PayPal recently announced that it is teaming up with three Bitcoin processors – BitPay, Coinbase and GoCoin – to enable certain retailers to accept the virtual currency.
The new service will initially be geared toward sellers of digital goods, such as MP3 downloads and online games, and will be limited to merchants in North America and Canada, though PayPal’s Scott Ellison, senior director of corporate strategy revealed that the company’s strategy would evolve over time, writing that “we’re proceeding gradually, supporting Bitcoin in some ways today and holding off on other ways until we see how things develop.”
Ellison went on to explain that PayPal’s choice of partners was influenced by its joint commitments of offering safer payment methods to sellers as well as to its own customers.
PayPal will not however be adding Bitcoin to its own digital wallet, or processing such payments through its secure platform. Instead, all Bitcoin payments will be processed entirely by BitPay, Coinbase and GoCoin themselves.
Additionally, PayPal will not accept payments from merchants that pre-sell goods or services that it intends to deliver in the future. The thinking behind that decision is that such organisations can sometimes go bust before orders are fulfilled but after the buyer protection period expires. PayPal, Ellison writes, is committed to protecting its customers and Bitcoin is simply not a viable option where advance payments are concerned.
Ellison also explains how adoption of the virtual currency will be shaped by legislation, noting that “PayPal also needs to follow the laws and regulations in every market we operate. For this reason, virtual currency exchangers and administrators interested in working with PayPal in the future must secure the appropriate licenses and put anti-money laundering procedures in place.”
Reading between the lines, it looks like PayPal certainly has an interest in alternative currencies and, presumably, the effect their acceptance will have on the company’s bottom line, yet has some reservations about jumping straight in.
The latest move builds on an earlier announcement that its subsidiary Braintree, a payment processor used by companies such as Airbnb, Dropbox, LivingSocial and Uber, was also looking into how it too could accept Bitcoin as a payment method, again via Coinbase.
The successive Bitcoin announcements from the firm may prove to be a prelude to far wider adoption of the crypto currency by PayPal, a move that some Bitcoin owners may welcome. Indeed Ellison wrote how the company is excited to be working with businesses that facilitate new types of currency, adding that “we hope to do more with Bitcoin as its ecosystem continues to evolve.”

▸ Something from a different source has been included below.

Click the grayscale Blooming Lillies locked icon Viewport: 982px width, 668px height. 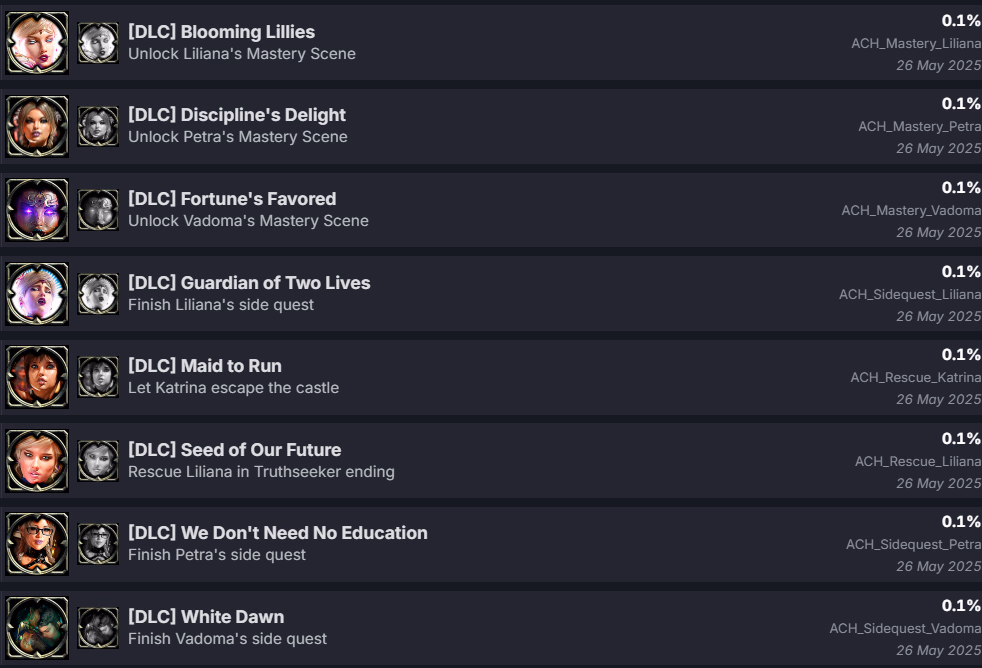point(98,43)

Whether every Bitcoin fan will be happy to imagine a future for Bitcoin that potentially involves closer integration with PayPal and maybe even eBay remains to be seen though. Whilst Bitcoin continues to gain momentum as a legitimate currency part of its attraction in the past, for some at least, has been its unofficial and unregulated nature and subsequent potential uses.
That aside, many virtual coin users look set to benefit from additional methods to pay for ebooks, songs, games and even their favourite VPN, so it’s not all bad eh?